--- Begin Article ---

UNITED STATES DISTRICT COURT DISTRICT OF MINNESOTA
Jul 6, 2020
Criminal No. 15-142(1) (JRT/SER) (D. Minn. Jul. 6, 2020)

Opinion

Criminal No. 15-142(1) (JRT/SER)

07-06-2020

PHILLIP DWAYNE LOYD, Petitioner, v. UNITED STATES OF AMERICA, Respondent.

Nico Ratkowski, CONTRERA & METELSKA, P.A., 200 University Avenue West, Suite 200, Saint Paul, MN 55103 for petitioner. Laura M. Provinzino, Assistant United States Attorney, UNITED STATES ATTORNEY'S OFFICE, 300 South Fourth Street, Suite 600, Minneapolis, MN 55415 for respondent.


MEMORANDUM OPINION AND ORDER DENYING PETITIONER'S MOTION TO VACATE

Nico Ratkowski, CONTRERA & METELSKA, P.A., 200 University Avenue West, Suite 200, Saint Paul, MN 55103 for petitioner. Laura M. Provinzino, Assistant United States Attorney, UNITED STATES ATTORNEY'S OFFICE, 300 South Fourth Street, Suite 600, Minneapolis, MN 55415 for respondent.

--- End Article ---
--- Begin Supplied data ---

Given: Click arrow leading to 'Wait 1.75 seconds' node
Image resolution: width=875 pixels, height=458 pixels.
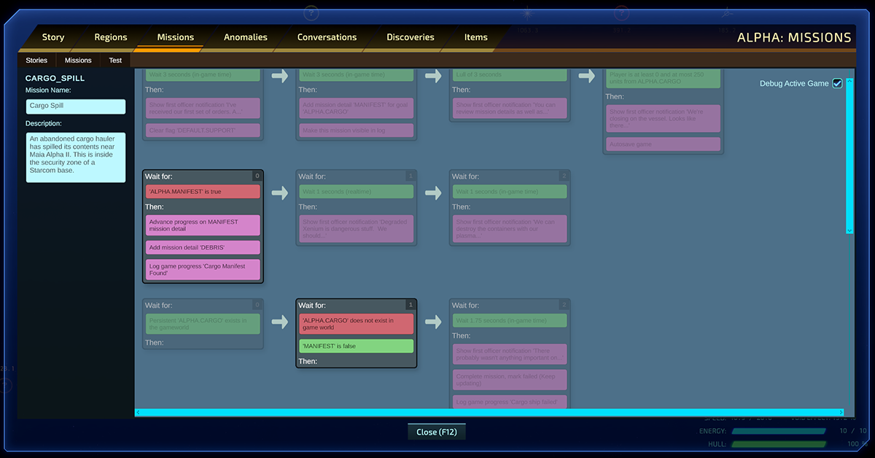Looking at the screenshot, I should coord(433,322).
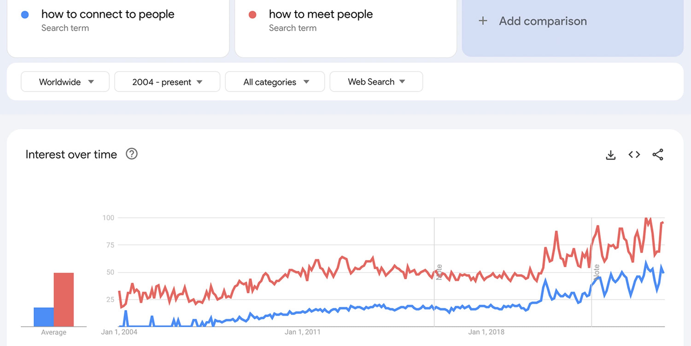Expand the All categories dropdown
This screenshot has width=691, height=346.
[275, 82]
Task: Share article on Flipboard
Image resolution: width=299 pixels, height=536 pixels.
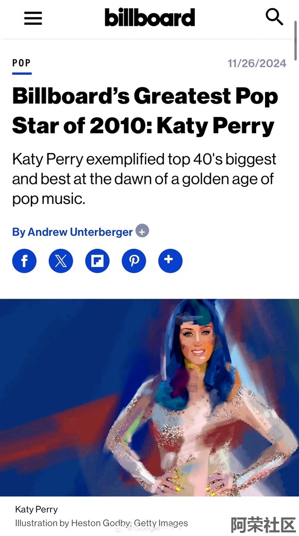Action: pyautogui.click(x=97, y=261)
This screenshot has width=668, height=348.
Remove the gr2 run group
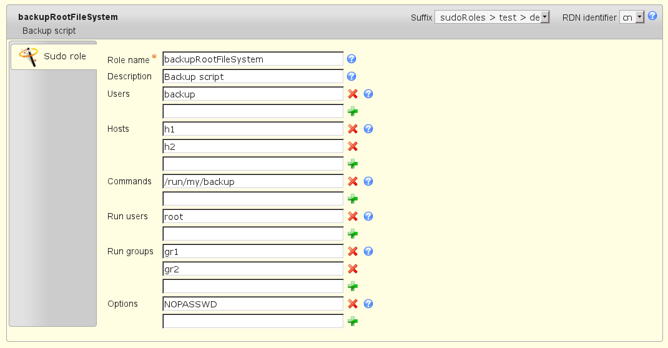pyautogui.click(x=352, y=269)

--- End Supplied data ---

Prompt 1 ▸ For each statement, say whether it agrees with the opinion, answering yes or no and quoting the words of the opinion that decide it: (a) The opinion comes from a federal district court in Minnesota. (b) The United States of America is the petitioner. (c) The order grants the petitioner's motion to vacate.
Prompt 2 ▸ Write out the part of the opinion that starts at the words "UNITED STATES DISTRICT" and ends after "OF AMERICA, Respondent.", swapping "UNITED STATES OF AMERICA" for "THE UNITED STATES".
The items aren't needed for what comes next.

Written answer 1 ▸
(a) Yes: "UNITED STATES DISTRICT COURT DISTRICT OF MINNESOTA"
(b) No: "UNITED STATES OF AMERICA, Respondent."
(c) No: "MEMORANDUM OPINION AND ORDER DENYING PETITIONER'S MOTION TO VACATE"

Written answer 2 ▸
UNITED STATES DISTRICT COURT DISTRICT OF MINNESOTA
Jul 6, 2020
Criminal No. 15-142(1) (JRT/SER) (D. Minn. Jul. 6, 2020)

Opinion

Criminal No. 15-142(1) (JRT/SER)

07-06-2020

PHILLIP DWAYNE LOYD, Petitioner, v. THE UNITED STATES, Respondent.